City commissioners are studying a plan that would remove the canopy from the City Centre Mall, a shopping center plagued with vacant storefronts and struggling businesses.
The city commission will discuss the plan at its meeting today. But a dispute is brewing among business owners over whether the city's plan will save the struggling mall, which has about two dozen tenants. The cure could kill them, some merchants say.
The canopy was put in place in the mid-1970s at a cost of about $3 million, most of which was paid for by the federal government. It was described by one city official Monday as "one of the biggest white elephants I've seen government fund in the history of Middletown."
"We've wasted money on this mistake year after year," said Jim Armbruster, city commission chairman.

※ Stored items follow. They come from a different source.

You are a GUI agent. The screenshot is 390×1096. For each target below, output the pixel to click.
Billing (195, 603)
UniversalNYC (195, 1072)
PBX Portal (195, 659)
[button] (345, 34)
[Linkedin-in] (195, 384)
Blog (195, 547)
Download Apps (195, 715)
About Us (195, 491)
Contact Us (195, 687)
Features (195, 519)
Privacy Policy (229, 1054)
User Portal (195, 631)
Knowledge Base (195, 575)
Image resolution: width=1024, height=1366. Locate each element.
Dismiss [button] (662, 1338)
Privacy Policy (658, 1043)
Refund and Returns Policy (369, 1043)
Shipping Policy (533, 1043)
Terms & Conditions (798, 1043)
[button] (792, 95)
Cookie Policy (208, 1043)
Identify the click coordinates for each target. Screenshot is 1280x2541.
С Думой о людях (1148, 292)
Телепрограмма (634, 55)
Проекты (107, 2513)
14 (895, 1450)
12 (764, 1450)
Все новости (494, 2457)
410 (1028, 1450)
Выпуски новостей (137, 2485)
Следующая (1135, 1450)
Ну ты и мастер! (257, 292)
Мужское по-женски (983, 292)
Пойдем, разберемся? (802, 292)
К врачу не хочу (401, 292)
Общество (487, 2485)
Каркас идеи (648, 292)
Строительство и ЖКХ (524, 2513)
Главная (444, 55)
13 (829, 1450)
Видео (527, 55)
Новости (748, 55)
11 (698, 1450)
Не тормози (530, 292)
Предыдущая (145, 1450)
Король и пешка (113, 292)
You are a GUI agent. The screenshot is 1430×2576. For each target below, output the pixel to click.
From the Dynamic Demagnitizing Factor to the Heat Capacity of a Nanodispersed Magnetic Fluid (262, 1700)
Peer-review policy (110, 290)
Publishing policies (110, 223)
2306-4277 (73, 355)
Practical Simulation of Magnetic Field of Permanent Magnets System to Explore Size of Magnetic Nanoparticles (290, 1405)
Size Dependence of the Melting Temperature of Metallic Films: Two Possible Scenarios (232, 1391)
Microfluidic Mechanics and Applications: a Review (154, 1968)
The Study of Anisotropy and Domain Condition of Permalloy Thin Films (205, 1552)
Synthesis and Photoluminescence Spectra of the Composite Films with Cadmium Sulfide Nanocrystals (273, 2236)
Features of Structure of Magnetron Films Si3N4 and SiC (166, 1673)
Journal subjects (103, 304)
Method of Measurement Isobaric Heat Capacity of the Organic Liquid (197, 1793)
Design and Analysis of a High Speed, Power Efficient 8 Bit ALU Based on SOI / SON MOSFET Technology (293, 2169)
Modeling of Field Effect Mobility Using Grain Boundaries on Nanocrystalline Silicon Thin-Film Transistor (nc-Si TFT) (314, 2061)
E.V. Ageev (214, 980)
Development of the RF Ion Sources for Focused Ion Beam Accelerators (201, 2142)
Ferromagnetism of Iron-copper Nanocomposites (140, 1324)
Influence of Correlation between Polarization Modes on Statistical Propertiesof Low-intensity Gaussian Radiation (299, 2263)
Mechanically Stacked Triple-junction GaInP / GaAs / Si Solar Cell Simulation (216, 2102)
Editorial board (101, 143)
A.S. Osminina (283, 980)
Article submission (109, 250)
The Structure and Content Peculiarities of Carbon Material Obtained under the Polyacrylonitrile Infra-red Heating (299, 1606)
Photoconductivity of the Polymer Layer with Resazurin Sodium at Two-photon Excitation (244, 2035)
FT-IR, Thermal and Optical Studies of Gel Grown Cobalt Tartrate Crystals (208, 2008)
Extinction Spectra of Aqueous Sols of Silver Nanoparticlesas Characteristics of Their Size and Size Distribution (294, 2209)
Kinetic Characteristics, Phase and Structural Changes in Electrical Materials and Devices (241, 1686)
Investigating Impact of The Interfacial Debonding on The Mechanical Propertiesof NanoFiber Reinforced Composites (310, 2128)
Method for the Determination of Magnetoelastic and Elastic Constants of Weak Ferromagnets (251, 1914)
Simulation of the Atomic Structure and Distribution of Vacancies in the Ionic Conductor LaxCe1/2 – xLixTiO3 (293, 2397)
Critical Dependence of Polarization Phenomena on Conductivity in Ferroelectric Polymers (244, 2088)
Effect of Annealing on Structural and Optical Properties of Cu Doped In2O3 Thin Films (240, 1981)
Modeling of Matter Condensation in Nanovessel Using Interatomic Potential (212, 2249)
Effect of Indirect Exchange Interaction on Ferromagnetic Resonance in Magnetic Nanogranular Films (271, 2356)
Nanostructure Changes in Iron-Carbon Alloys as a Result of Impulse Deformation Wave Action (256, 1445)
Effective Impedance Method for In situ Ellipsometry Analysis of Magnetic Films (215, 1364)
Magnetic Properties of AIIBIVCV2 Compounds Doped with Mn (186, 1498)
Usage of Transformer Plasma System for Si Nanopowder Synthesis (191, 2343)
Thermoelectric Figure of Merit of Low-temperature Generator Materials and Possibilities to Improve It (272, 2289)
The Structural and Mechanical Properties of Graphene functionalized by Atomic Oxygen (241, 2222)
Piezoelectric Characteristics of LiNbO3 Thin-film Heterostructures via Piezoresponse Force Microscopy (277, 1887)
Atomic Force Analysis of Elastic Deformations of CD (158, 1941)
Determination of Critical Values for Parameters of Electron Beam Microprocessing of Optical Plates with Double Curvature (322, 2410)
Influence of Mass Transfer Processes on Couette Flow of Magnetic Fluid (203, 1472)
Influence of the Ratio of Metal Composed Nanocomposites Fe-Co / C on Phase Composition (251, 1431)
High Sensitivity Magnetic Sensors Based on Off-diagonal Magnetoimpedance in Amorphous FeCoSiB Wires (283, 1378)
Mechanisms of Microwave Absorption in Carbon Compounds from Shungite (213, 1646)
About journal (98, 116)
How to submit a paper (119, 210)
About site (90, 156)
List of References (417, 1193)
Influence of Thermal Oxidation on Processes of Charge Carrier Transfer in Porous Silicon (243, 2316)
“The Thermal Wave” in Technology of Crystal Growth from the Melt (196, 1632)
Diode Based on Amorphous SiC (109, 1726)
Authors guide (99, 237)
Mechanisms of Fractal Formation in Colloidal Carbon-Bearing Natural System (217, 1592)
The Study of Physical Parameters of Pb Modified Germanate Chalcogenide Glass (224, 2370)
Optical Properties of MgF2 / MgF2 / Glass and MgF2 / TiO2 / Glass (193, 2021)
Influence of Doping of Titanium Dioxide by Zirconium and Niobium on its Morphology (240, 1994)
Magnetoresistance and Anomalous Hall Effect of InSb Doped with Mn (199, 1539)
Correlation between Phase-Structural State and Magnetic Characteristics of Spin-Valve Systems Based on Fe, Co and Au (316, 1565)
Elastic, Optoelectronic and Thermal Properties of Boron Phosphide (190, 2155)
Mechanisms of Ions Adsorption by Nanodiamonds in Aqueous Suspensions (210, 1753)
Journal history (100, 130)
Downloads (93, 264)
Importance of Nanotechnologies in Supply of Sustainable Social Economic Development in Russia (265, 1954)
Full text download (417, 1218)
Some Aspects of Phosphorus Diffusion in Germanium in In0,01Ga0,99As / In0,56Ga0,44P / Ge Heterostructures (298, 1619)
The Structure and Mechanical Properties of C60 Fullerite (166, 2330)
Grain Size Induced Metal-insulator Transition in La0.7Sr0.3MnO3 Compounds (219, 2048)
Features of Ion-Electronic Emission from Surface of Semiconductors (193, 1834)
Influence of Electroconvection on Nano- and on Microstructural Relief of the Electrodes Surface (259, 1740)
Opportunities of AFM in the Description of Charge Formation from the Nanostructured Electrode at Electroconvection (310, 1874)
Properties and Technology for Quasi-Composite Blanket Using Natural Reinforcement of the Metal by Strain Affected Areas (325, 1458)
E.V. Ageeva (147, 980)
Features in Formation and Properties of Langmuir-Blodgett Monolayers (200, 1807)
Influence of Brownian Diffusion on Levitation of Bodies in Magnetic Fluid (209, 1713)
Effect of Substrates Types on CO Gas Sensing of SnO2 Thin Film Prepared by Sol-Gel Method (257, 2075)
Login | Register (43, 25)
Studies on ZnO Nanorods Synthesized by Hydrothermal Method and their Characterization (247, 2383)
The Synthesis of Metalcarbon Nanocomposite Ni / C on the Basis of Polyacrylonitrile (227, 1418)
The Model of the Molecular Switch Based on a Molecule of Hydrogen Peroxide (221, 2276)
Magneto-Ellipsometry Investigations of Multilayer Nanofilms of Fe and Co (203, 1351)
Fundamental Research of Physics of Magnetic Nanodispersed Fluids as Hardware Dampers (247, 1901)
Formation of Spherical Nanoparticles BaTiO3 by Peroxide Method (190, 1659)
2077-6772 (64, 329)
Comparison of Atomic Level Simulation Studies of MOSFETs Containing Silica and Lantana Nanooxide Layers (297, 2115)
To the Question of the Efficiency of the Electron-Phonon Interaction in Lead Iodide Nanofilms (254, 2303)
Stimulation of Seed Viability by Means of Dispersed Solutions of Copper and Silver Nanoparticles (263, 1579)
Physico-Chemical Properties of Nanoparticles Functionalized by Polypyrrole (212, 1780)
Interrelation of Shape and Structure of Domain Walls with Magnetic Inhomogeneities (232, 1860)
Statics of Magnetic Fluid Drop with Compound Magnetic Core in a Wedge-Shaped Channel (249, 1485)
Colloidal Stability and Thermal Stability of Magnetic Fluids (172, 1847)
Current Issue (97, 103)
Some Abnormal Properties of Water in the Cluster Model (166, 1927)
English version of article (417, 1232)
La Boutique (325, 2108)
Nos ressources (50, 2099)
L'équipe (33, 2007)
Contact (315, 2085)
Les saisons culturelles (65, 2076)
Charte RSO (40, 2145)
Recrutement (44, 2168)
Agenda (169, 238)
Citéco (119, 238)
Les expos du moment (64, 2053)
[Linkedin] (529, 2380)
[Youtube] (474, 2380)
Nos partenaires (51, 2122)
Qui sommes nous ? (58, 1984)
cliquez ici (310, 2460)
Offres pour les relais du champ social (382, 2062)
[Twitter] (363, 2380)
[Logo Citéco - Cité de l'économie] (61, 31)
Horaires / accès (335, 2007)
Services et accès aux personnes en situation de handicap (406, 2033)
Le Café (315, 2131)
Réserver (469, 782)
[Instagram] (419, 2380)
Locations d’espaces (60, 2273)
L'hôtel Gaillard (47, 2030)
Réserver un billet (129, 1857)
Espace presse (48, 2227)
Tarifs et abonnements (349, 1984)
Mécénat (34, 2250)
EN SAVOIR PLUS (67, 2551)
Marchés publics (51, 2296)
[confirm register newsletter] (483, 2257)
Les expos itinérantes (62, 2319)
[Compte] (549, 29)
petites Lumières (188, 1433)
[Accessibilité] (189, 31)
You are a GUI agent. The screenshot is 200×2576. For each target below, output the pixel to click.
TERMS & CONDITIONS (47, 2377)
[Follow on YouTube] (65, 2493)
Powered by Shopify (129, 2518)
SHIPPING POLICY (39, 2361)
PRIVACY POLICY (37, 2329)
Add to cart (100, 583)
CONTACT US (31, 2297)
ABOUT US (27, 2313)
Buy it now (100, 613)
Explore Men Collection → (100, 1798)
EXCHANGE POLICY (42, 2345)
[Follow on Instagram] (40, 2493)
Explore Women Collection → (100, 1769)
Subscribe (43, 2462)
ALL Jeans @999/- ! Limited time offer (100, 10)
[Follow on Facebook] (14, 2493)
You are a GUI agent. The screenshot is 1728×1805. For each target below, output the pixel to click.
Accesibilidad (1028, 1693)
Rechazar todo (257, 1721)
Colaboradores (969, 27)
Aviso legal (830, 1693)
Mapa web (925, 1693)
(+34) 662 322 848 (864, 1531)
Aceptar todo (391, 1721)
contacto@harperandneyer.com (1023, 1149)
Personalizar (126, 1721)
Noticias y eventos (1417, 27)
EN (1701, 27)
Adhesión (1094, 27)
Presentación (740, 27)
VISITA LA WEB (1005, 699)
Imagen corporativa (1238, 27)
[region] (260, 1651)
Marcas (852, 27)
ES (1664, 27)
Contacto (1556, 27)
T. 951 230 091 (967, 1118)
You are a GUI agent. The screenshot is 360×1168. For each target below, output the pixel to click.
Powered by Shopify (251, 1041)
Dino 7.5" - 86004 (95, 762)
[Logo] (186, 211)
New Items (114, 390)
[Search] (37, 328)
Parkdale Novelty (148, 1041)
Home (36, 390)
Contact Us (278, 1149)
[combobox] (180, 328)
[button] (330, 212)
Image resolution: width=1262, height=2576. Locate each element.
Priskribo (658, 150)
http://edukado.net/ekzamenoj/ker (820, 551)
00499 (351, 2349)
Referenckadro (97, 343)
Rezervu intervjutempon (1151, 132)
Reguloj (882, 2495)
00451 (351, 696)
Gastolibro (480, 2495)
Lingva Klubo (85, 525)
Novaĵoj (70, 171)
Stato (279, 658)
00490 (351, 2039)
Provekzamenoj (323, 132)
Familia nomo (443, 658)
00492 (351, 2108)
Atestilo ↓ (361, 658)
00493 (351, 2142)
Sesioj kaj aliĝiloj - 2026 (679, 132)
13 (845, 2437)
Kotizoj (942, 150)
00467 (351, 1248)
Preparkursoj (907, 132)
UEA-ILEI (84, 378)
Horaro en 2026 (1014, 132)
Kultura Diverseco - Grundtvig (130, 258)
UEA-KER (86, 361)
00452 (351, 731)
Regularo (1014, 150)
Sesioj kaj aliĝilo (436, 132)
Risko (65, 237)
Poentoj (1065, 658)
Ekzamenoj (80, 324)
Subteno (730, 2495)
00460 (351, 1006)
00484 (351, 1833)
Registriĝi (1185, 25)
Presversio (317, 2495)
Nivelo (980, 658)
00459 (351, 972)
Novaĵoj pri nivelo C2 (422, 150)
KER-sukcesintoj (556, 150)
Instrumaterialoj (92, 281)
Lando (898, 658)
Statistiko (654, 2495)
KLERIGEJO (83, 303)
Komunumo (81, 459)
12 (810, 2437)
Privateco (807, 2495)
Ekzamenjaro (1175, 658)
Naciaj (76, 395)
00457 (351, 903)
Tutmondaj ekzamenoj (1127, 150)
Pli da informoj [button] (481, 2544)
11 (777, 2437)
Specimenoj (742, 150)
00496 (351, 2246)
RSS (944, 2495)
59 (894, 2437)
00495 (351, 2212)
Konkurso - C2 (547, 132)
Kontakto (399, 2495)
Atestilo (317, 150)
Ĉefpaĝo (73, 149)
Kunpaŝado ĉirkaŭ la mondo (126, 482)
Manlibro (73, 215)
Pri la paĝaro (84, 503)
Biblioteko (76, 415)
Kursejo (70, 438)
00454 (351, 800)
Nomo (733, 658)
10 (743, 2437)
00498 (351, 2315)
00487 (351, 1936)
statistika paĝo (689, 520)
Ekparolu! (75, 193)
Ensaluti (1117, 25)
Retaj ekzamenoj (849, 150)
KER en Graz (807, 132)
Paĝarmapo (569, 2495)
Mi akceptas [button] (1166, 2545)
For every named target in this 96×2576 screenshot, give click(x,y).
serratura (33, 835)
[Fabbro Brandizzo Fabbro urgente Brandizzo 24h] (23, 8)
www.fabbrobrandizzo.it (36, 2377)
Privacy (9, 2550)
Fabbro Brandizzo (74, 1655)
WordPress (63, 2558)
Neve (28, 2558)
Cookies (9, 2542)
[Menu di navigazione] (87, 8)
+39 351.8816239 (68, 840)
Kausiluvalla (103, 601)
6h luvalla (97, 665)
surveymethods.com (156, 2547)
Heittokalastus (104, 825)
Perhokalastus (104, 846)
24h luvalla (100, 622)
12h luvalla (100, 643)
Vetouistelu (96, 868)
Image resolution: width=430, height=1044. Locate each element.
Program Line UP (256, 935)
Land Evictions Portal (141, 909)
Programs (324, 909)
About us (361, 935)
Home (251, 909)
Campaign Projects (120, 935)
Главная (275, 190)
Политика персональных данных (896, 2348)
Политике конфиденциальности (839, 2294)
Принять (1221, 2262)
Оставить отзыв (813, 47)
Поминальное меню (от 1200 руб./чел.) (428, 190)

The climate-controlled mall is thought to be one of the first in the country to have incorporated existing streets and buildings under one roof.
It also is one of the last of its kind in existence, according to Charles VanRenterghem, director of The Downtown Middletown Partnership Inc., a non-profit organization that is working to revitalize downtown.
The mall has no traditional anchor store; its fortunes seemed to teeter when Swallen's, it's largest tenant, closed in late 1995. Residents and officials say it is poorly lit, lacks trendy stores and has few shoppers.
"It is outdated, inconvenient, uninviting and overall dysfunctional," Mr. VanRenterghem said.
City Manager Ron Olson said officials "intended to create a good, active retail area. What they didn't foresee was all the activity around I-75. Downtown has no hope of competing with that." In addition to removing the roof, the $18 million proposal would restore storefronts and reopen Central Avenue.
Those costs are a bargain, officials say, compared with the estimated $30 million over 20 years that it would cost to repair and maintain the structure.
Still, the mall has its defenders.
"It's not ugly and dark as some people say," said Milton Krumbein, president - owner of Worthmore Clothes, whose store has operated here for 75 years.
He said the estimated two to three years of construction to remove the canopy would destroy the retail businesses.
"If someone wants to buy a suit at Worthmore Clothes, they're not going to put on a hard hat to come in and try it on."